**How to complete this task:**
Scan the data below and pick out the lines containing the word "Shops".

**Data shown:**
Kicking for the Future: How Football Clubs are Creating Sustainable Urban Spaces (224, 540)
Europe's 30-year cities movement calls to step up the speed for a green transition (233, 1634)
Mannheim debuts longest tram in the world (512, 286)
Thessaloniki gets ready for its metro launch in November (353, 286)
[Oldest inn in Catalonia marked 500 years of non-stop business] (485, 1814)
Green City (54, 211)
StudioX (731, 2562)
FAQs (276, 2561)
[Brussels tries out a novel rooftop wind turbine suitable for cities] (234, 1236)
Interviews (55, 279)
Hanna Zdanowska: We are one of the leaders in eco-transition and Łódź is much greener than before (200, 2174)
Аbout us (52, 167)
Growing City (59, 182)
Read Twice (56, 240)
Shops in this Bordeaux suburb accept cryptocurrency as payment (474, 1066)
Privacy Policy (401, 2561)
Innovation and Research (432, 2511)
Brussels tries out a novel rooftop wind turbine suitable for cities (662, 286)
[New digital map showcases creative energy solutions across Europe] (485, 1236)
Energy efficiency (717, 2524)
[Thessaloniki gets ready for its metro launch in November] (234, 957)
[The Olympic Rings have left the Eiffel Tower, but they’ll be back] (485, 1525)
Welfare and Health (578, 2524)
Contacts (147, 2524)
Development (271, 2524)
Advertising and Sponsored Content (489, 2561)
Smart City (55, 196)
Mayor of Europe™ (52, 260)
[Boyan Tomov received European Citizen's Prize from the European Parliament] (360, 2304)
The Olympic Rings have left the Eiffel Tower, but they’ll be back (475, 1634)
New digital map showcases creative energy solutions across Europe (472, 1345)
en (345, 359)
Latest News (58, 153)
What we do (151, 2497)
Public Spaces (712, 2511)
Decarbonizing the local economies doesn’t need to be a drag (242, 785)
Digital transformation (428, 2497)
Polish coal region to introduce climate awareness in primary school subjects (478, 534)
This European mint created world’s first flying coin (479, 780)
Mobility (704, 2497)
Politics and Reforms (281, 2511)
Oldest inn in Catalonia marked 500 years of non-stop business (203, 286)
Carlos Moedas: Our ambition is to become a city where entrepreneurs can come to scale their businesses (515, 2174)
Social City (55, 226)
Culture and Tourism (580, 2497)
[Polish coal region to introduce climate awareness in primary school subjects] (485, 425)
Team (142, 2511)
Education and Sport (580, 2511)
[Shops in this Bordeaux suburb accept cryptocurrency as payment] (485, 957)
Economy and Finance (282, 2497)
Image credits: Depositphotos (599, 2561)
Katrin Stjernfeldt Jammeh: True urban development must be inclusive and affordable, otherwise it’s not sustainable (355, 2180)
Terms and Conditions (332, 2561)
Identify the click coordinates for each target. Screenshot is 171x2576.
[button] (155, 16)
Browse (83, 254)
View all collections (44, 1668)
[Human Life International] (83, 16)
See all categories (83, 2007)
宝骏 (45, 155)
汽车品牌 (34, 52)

**Output of the exercise:**
Shops in this Bordeaux suburb accept cryptocurrency as payment (474, 1066)
[Shops in this Bordeaux suburb accept cryptocurrency as payment] (485, 957)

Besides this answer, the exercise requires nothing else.